Supplied data |
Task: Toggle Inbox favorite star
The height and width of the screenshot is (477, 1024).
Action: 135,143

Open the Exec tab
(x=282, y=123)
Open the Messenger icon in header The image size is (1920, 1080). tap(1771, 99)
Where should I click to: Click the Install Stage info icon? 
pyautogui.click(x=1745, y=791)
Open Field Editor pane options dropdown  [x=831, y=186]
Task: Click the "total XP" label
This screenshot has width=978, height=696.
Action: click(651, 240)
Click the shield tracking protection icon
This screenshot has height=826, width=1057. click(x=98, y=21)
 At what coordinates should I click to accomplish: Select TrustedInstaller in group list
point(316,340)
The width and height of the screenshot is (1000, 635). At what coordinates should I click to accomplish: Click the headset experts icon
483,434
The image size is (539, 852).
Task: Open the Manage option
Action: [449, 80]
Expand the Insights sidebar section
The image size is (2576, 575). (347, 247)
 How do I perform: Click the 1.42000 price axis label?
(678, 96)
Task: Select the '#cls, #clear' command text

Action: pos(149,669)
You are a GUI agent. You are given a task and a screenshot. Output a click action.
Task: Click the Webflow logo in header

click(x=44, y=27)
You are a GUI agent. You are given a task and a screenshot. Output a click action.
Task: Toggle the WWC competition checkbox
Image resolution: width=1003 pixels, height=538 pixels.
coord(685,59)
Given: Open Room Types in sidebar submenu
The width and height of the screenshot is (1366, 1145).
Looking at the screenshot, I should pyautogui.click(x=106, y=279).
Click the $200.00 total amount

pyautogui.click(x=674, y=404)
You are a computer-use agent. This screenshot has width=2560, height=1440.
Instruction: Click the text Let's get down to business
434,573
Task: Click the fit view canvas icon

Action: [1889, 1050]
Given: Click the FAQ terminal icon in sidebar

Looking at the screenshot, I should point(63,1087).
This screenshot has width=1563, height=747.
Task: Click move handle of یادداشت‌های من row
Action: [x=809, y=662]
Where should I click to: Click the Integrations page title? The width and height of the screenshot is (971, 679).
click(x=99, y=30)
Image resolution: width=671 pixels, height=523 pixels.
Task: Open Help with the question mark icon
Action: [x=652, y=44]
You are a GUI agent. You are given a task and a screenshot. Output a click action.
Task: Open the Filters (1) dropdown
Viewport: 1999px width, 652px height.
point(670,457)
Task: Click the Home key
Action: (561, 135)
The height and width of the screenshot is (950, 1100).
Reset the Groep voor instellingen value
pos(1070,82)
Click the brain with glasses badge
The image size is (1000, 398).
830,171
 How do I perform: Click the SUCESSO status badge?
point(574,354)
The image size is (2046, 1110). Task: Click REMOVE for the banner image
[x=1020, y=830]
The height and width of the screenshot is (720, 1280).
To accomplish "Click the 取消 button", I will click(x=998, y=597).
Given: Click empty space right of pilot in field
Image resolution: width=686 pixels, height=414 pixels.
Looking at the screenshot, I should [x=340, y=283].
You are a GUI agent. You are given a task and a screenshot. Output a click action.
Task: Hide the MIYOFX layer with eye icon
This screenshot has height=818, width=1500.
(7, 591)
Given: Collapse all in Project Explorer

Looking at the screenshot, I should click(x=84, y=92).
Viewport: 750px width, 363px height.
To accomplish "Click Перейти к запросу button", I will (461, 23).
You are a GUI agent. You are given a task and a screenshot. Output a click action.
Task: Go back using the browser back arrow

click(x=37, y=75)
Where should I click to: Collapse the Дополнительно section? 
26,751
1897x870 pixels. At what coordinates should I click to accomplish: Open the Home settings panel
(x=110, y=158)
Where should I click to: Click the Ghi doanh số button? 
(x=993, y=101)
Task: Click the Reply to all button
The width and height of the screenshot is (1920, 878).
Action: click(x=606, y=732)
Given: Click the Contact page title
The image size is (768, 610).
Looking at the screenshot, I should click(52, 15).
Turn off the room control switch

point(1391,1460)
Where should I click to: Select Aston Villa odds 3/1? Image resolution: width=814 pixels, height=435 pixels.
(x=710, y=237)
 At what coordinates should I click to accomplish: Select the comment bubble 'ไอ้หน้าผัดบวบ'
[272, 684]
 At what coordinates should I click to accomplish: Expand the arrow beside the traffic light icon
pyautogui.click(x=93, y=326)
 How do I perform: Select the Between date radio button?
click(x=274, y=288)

What is asked |
Copy out again, unchanged, the lines from the one containing "Where should I click to: Click the Install" down to the one containing "Action: pos(149,669)", both of those included.

Finished answer |
Where should I click to: Click the Install Stage info icon? 
pyautogui.click(x=1745, y=791)
Open Field Editor pane options dropdown  [x=831, y=186]
Task: Click the "total XP" label
This screenshot has width=978, height=696.
Action: click(651, 240)
Click the shield tracking protection icon
This screenshot has height=826, width=1057. click(x=98, y=21)
 At what coordinates should I click to accomplish: Select TrustedInstaller in group list
point(316,340)
The width and height of the screenshot is (1000, 635). At what coordinates should I click to accomplish: Click the headset experts icon
483,434
The image size is (539, 852).
Task: Open the Manage option
Action: [449, 80]
Expand the Insights sidebar section
The image size is (2576, 575). (347, 247)
 How do I perform: Click the 1.42000 price axis label?
(678, 96)
Task: Select the '#cls, #clear' command text

Action: pos(149,669)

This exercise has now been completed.